→ **Problem description**: Tally the lines of the entries in which the string "Youtube" occurs, and say only how many.

(Collected data)
============================================================

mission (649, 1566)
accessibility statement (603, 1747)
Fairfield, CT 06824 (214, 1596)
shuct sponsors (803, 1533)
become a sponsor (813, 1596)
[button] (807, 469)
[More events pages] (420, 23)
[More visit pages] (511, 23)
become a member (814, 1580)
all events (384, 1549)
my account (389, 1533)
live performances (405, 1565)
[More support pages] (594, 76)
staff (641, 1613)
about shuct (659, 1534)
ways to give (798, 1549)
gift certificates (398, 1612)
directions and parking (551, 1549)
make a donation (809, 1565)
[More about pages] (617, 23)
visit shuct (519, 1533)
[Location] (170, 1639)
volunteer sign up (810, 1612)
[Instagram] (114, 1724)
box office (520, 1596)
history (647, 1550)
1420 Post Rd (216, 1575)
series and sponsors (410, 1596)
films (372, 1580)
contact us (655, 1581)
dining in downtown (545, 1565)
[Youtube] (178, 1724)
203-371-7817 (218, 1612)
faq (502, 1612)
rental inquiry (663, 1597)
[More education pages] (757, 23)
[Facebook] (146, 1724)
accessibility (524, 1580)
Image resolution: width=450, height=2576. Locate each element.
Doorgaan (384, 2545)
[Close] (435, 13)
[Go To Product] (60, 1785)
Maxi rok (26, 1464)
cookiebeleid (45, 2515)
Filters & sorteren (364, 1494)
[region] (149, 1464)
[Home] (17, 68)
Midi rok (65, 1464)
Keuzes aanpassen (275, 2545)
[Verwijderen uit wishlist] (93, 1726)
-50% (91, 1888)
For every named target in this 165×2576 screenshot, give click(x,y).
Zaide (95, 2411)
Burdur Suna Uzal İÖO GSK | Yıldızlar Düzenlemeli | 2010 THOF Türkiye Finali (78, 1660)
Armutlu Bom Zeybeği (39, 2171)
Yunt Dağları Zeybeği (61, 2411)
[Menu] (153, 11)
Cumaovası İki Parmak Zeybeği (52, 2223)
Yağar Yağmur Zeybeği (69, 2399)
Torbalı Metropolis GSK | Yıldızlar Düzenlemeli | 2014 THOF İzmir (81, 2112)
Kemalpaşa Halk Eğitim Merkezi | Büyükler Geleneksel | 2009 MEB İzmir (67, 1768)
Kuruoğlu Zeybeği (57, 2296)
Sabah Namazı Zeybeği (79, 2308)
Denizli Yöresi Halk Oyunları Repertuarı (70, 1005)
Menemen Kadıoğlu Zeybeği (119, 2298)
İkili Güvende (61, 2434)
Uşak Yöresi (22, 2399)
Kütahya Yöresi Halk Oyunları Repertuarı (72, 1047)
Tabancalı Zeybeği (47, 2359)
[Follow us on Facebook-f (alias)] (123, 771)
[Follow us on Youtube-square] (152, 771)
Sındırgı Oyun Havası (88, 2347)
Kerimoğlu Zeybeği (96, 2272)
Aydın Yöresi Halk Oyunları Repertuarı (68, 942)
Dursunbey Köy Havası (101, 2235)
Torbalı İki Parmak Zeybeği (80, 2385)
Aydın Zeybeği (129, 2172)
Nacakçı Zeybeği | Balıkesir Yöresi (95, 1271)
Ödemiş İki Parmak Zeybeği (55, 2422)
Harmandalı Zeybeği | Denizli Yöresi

============================================================

→ **Response to this task**: 2